It’s always six o’clock now.
What does the Mad Hatter mean by “It’s always six o’clock now,” and how does this perpetual tea-time shape the tea-party’s absurdity and critique of order?
Quick Facts
- Speaker
- Mad Hatter
- Chapter
- CHAPTER VII. A Mad Tea-Party
Analysis
At the Mad Tea-Party, Alice encounters the Hatter, March Hare, and a drowsy Dormouse crowded at one corner of a large table. After riddles without answers and a broken discussion about watches, the Hatter explains that he “quarrelled” with Time during a concert before the Queen of Hearts. When the Queen cried, “He’s murdering the time! Off with his head!” Time took offense. As a result, the Hatter claims Time will no longer cooperate with him. The clocks are stuck, he says, so it is perpetually six o’clock—tea-time. Because they have “no time to wash the things,” the trio continually shifts seats to find clean cups and saucers. This explanation immediately follows the failed riddle and precedes the Dormouse’s treacle-well tale, framing the party’s compulsive seat-shifting and nonstop tea as a literalized time-punishment.
What the line means
Ritual, authority, and the mechanics of nonsense
The Hatter’s complaint binds three Wonderland forces: personified Time, arbitrary sovereignty, and compulsory etiquette. The Queen’s impulsive “Off with his head!” at the concert produces a cosmic consequence—Time refuses cooperation—highlighting how capricious authority disorganizes the world’s basic order. Yet the punishment manifests as ritualized civility: endless tea, endless moving on for a “clean cup,” and no washing. This creates a comic feedback loop where rules, meant to organize life, now perpetuate disorder. Alice’s logical objections (“I shouldn’t be hungry”) expose the mismatch between social ceremony and human need. The line also formalizes Wonderland’s nonsense method: take a figure of speech (“beating time,” “on good terms with Time”), literalize it, and extend its implications until daily life becomes paradox. In this way, the quote is both world-building and critique, fixing the tea-party in an eternal present that mirrors the narrative’s episodic drift and prefigures Alice’s later challenge to the courtroom’s frozen, senseless procedures.

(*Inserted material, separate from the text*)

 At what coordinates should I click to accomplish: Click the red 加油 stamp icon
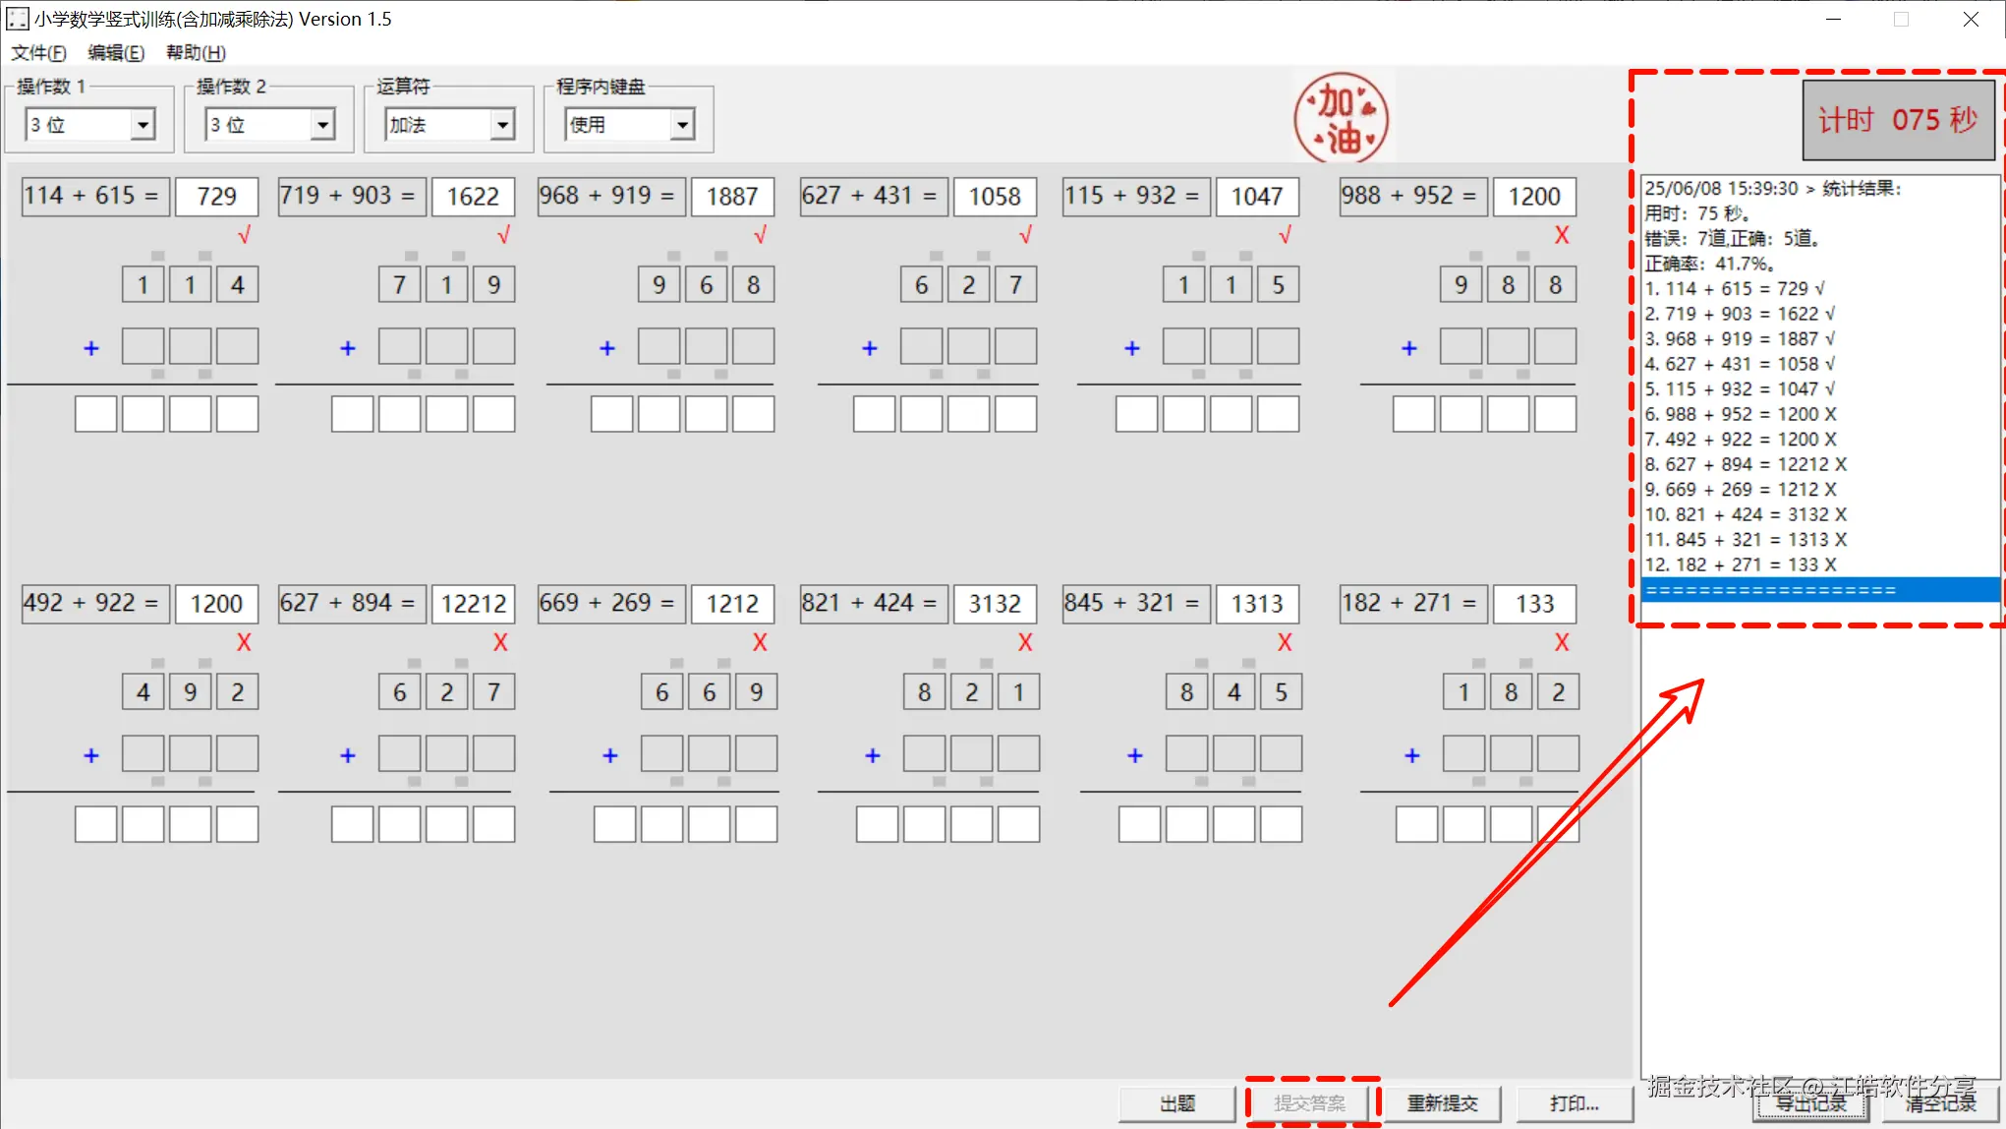(x=1341, y=119)
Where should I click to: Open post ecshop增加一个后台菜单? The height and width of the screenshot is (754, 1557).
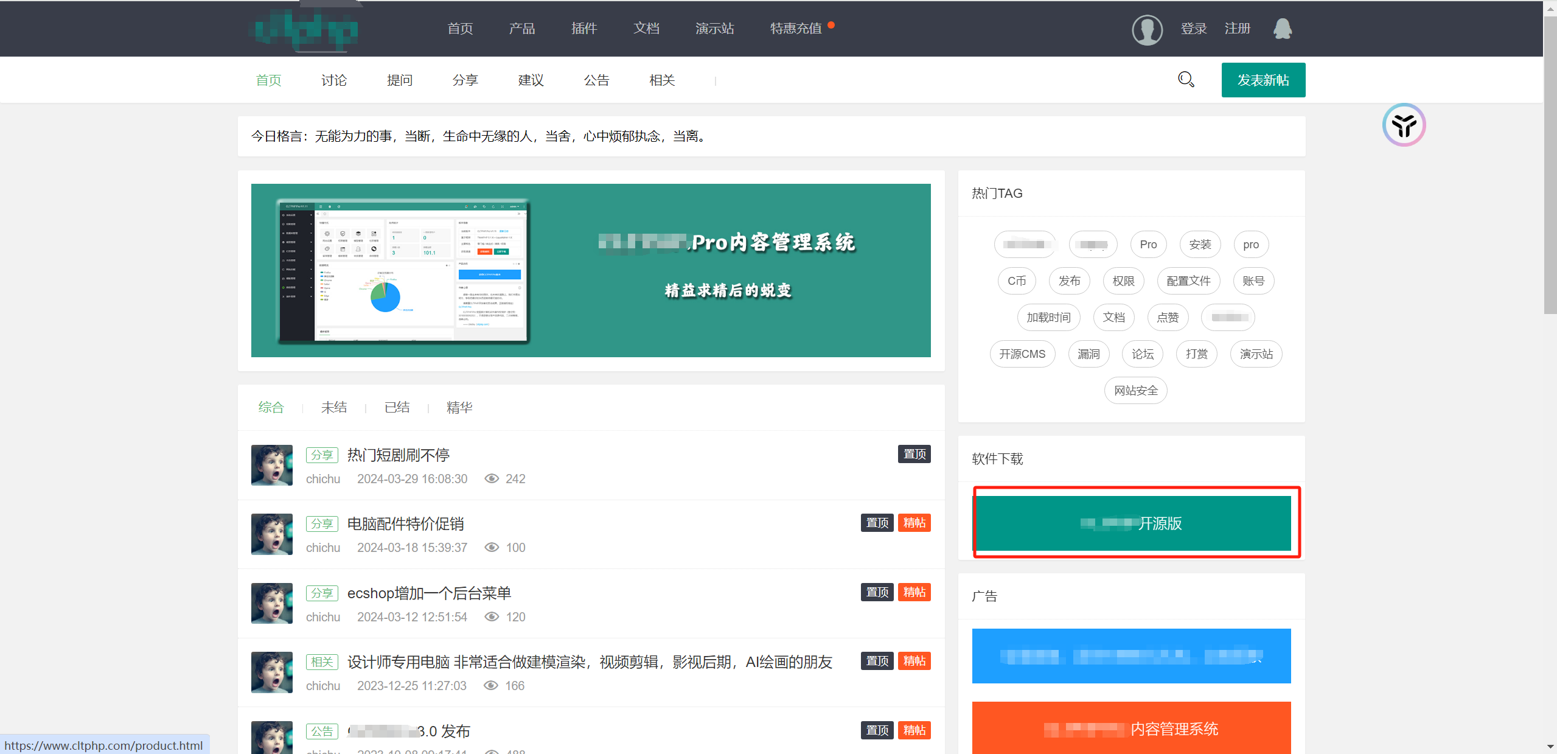(x=428, y=593)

By freezing the hour of tea, Carroll mocks routines that continue simply because they are scheduled. The Hatter and March Hare keep the form of civility—fresh cups—while meaning (hunger, conversation, hospitality) drains away, leaving motion without purpose.

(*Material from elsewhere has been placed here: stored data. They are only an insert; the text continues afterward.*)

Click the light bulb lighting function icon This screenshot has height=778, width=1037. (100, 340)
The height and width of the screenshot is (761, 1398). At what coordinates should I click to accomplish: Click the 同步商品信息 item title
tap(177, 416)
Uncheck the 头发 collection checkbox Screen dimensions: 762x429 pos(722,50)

The joke relies on idioms—“beating time,” “on good terms with Time”—treated as facts. Offending Time makes the clock stop, turning language play into a rule that governs bodies, objects, and etiquette at the table.

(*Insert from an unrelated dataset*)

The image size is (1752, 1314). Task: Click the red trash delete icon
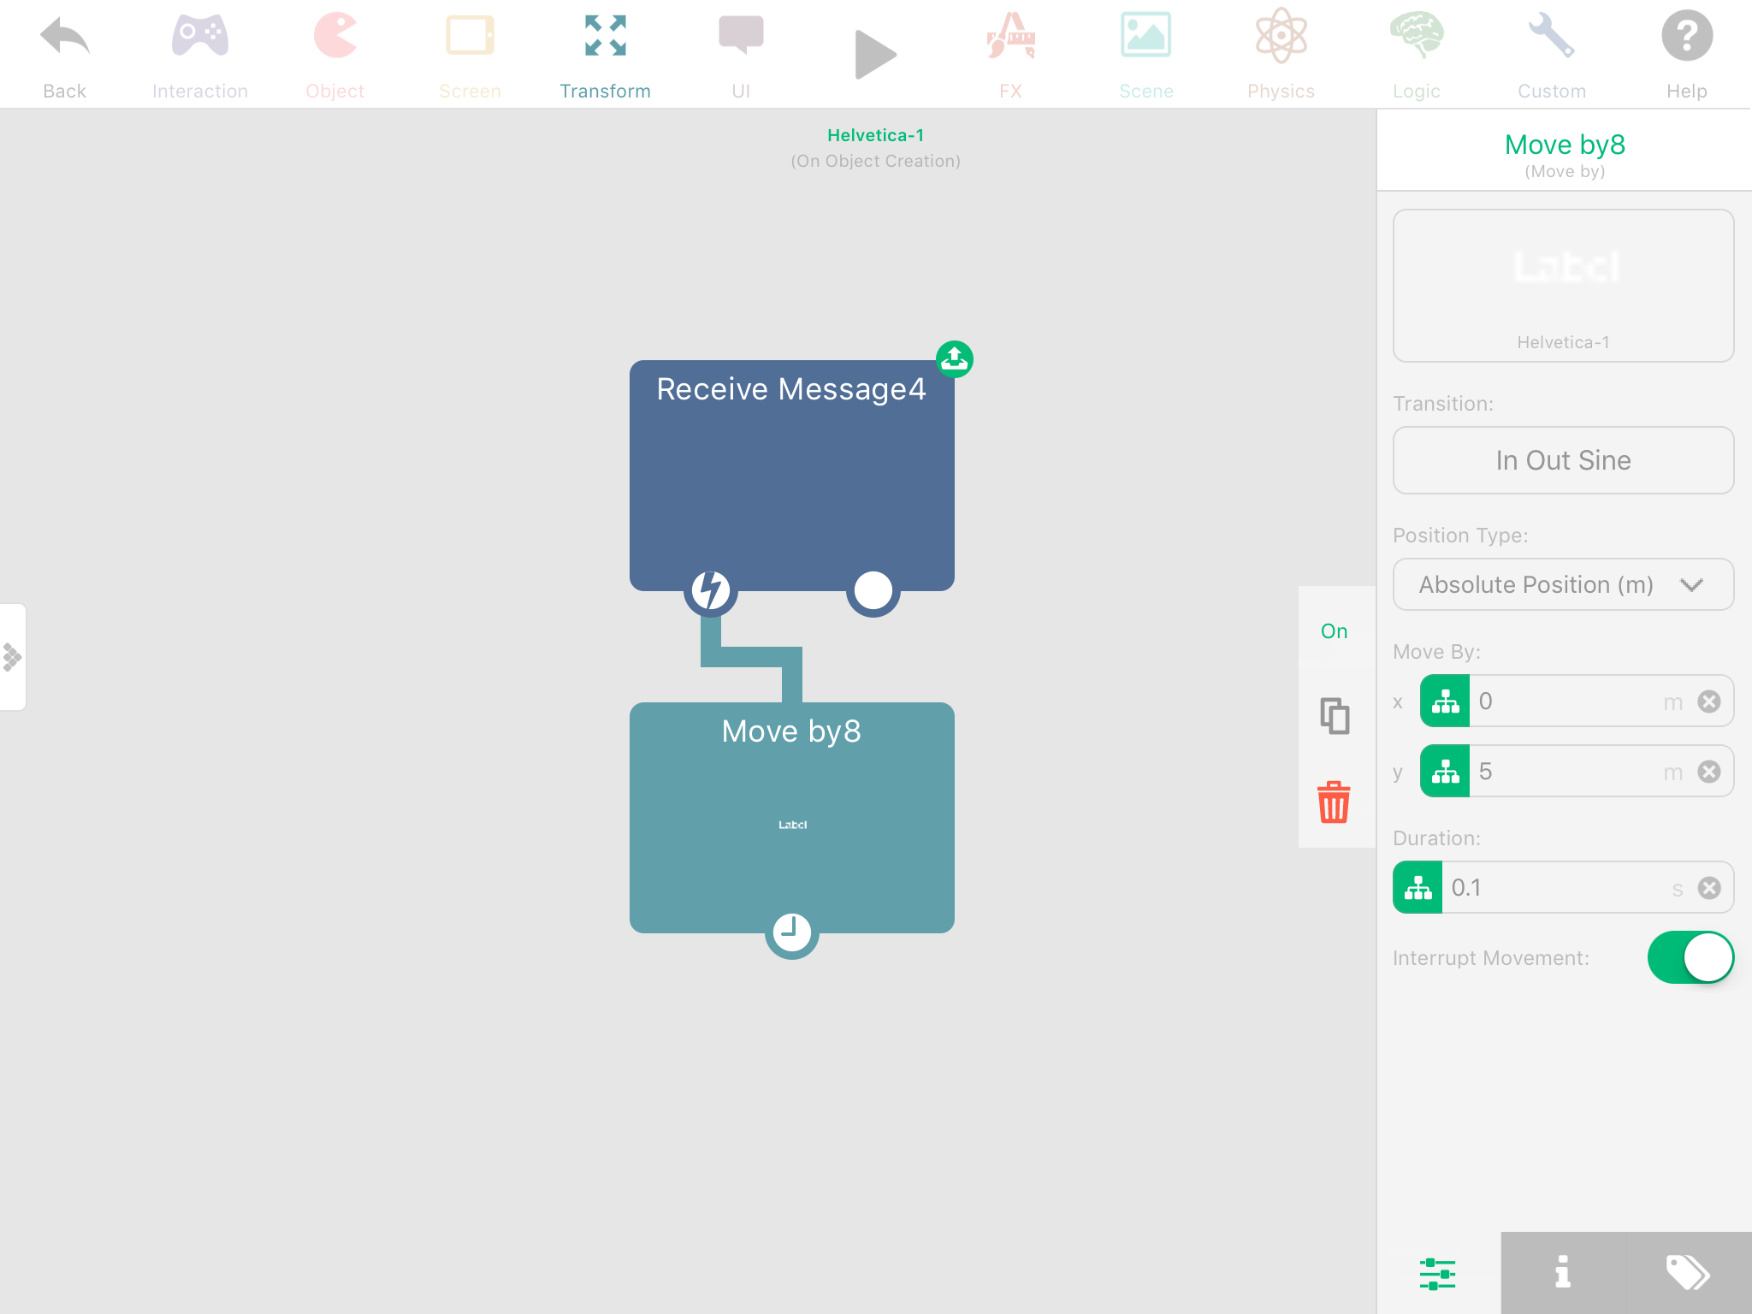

Links to themes and characters
- Time-ritual-and-stasis: The hour never advances; life becomes ceremony. - Logic-language-and-nonsense: Wordplay about Time becomes ontology. - Rules-games-and-social-performance: Seat-shifting and clean cups parody etiquette as a game with no endpoint. - Arbitrary-authority-and-justice: The Queen’s instant accusation triggers cosmic stasis. Characters: The Mad Hatter embodies quarrel with Time; the March Hare and Dormouse enact rote participation; Alice’s questioning provides an external metric of sense; the Queen of Hearts haunts the scene as the cause of the freeze.